Return every line in the records below that contains the word "Open".
↓↓↓
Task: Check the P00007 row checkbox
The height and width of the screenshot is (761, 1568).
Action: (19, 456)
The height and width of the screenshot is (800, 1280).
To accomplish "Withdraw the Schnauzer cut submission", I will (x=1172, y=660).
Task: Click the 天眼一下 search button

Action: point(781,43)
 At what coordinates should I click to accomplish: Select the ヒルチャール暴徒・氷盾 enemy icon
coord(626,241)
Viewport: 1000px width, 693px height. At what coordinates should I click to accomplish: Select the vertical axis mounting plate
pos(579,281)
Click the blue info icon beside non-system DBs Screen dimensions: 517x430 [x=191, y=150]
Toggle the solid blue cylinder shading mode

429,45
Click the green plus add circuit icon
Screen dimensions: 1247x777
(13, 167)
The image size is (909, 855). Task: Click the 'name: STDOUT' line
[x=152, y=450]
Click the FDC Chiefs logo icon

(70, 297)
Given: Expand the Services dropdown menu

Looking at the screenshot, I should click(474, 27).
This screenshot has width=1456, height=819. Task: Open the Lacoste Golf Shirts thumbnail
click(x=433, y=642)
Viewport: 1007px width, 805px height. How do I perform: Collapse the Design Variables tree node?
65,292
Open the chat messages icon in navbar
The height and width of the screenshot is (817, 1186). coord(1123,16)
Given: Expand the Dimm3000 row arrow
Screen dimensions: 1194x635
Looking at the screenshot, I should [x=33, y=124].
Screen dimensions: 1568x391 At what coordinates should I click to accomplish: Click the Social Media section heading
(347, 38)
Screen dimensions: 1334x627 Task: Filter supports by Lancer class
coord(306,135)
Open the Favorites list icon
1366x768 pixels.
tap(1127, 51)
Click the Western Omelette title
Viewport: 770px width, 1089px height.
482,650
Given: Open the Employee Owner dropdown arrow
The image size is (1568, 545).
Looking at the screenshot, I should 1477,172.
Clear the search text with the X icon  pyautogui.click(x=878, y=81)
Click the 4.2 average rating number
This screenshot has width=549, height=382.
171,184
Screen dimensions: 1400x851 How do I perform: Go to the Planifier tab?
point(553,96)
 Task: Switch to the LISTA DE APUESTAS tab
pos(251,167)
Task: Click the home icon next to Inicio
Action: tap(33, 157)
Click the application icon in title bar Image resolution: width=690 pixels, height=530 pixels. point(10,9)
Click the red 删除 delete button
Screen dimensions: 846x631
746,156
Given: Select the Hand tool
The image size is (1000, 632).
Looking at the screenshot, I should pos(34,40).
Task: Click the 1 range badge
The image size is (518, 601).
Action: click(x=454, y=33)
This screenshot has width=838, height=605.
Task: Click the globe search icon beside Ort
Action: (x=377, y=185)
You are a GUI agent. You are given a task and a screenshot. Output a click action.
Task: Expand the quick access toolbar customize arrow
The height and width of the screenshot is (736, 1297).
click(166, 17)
↑↑↑
--- Answer to the task ---
This screenshot has width=1456, height=819. Task: Open the Lacoste Golf Shirts thumbnail
Open the chat messages icon in navbar
Open the Favorites list icon
Given: Open the Employee Owner dropdown arrow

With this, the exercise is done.